> Listed records:
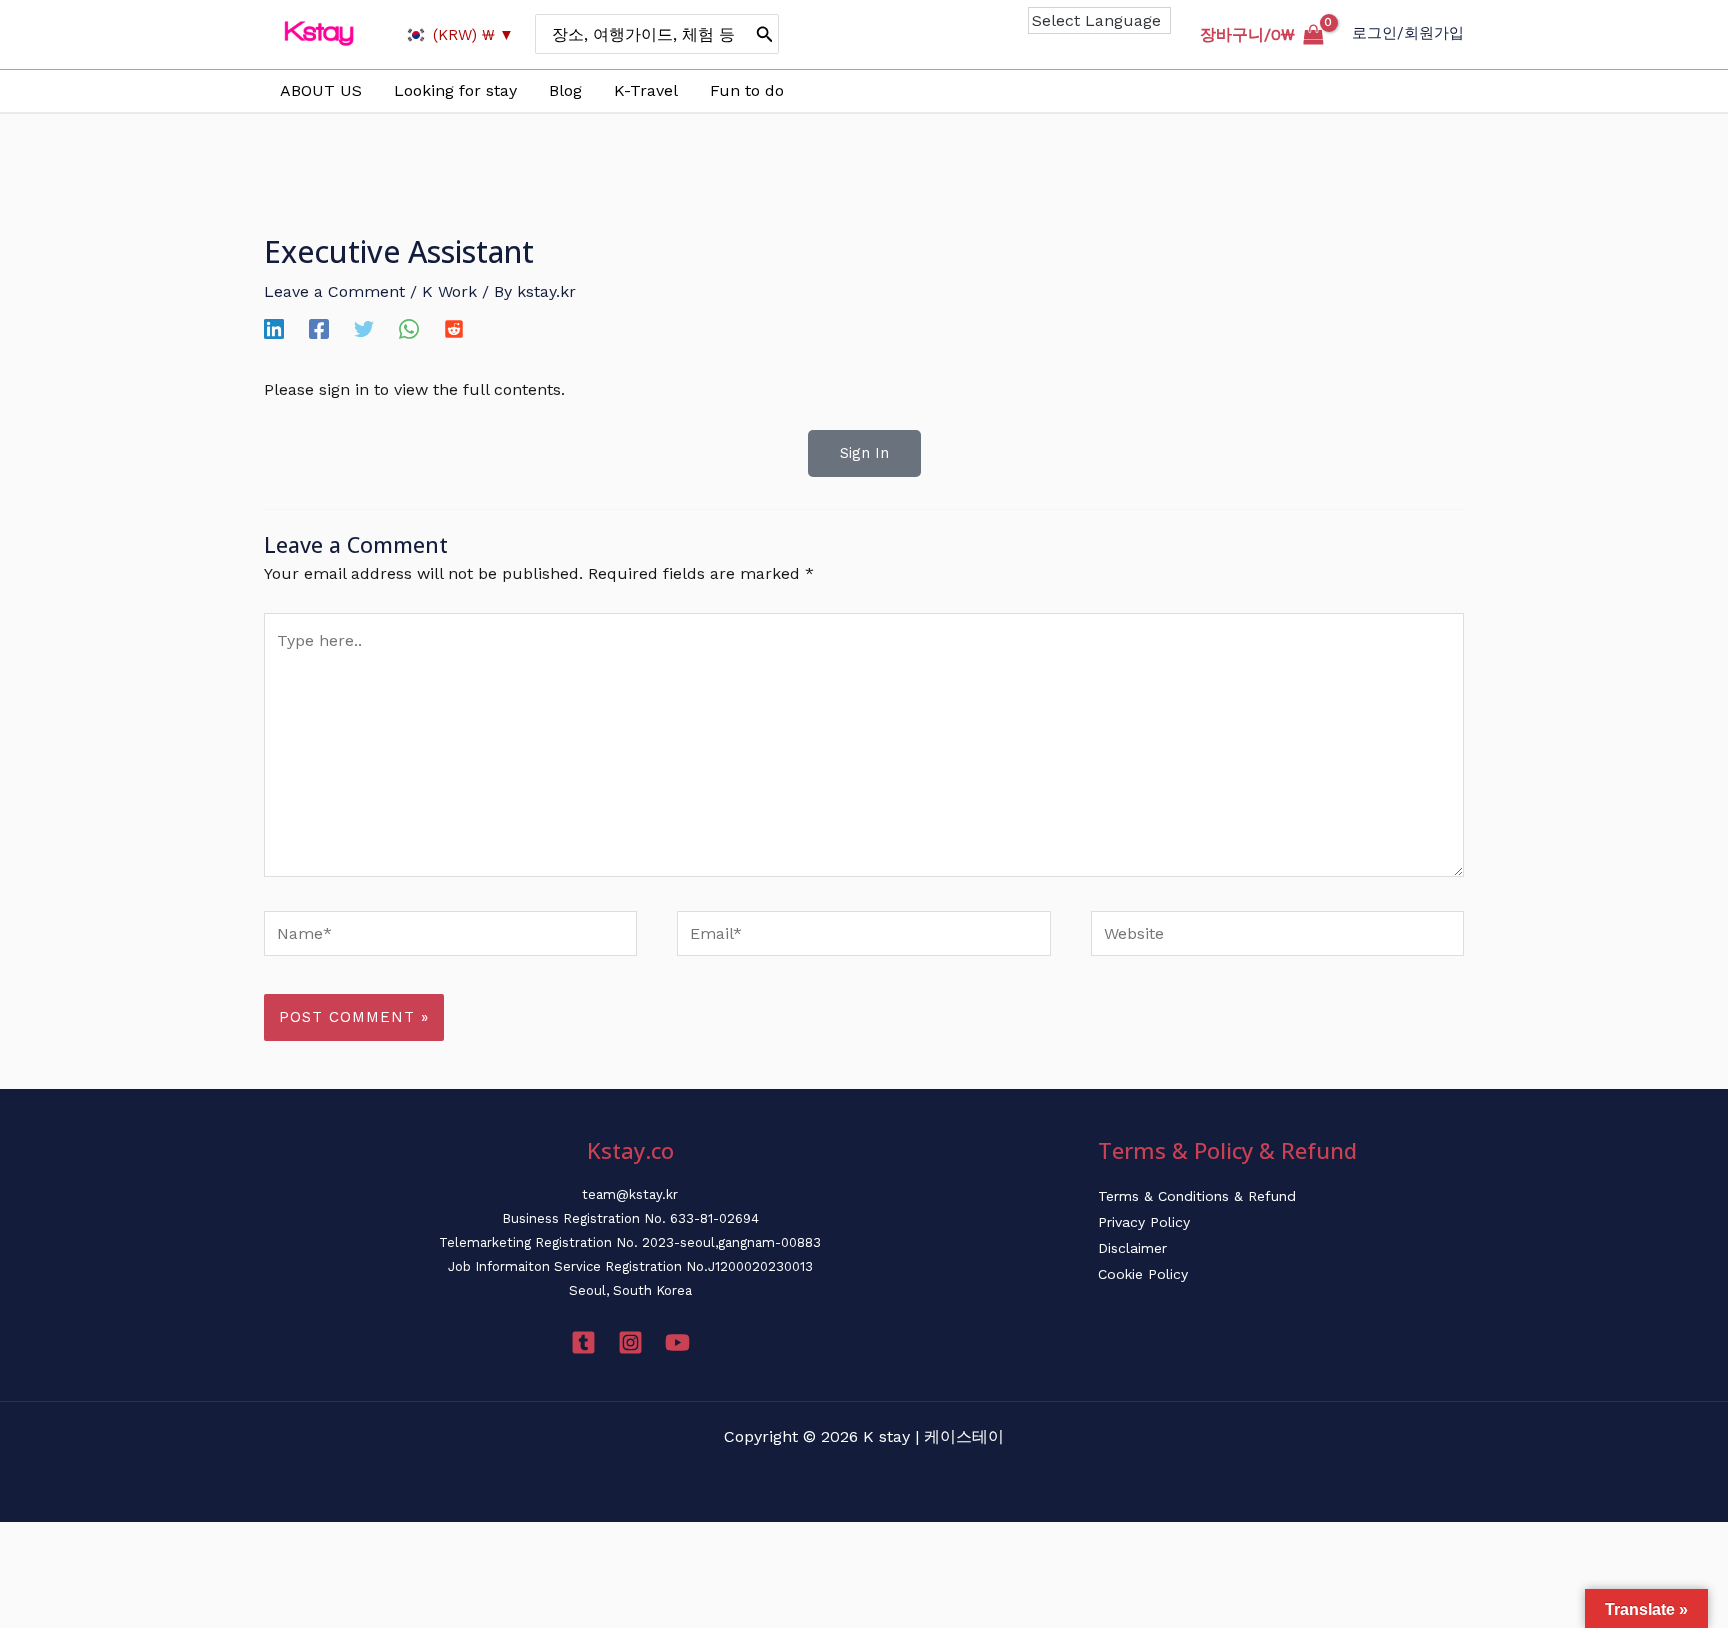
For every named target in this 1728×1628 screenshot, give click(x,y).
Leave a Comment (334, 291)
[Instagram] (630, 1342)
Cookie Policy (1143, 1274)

...

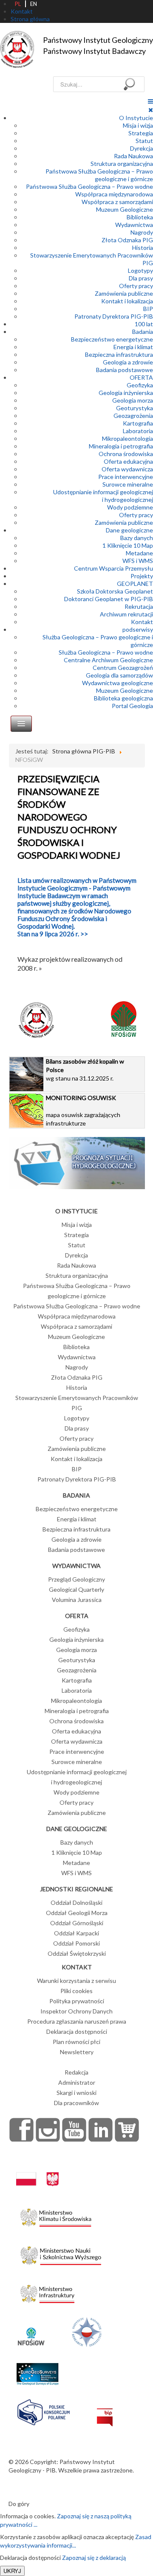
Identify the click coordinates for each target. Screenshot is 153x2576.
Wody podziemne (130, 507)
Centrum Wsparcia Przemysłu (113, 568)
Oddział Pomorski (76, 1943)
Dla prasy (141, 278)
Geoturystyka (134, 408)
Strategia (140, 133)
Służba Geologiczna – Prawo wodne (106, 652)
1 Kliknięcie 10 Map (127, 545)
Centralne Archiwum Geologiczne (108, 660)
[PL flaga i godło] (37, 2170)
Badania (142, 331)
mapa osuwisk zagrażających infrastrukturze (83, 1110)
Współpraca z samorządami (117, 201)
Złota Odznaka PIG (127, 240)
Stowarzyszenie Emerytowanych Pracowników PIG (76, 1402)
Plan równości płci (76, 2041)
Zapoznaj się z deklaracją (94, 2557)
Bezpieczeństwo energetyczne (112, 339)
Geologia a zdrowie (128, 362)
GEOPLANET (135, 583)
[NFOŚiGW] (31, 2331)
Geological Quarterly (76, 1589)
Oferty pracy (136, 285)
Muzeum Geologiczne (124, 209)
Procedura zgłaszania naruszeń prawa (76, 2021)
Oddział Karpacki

> To do: Using the entries above, copy out all lines that contain the string "target".

> Result of this task:
For every named target in this 1728×1628 screenshot, give click(x,y).
Identify the click coordinates for each target. Screenshot is 153x2576.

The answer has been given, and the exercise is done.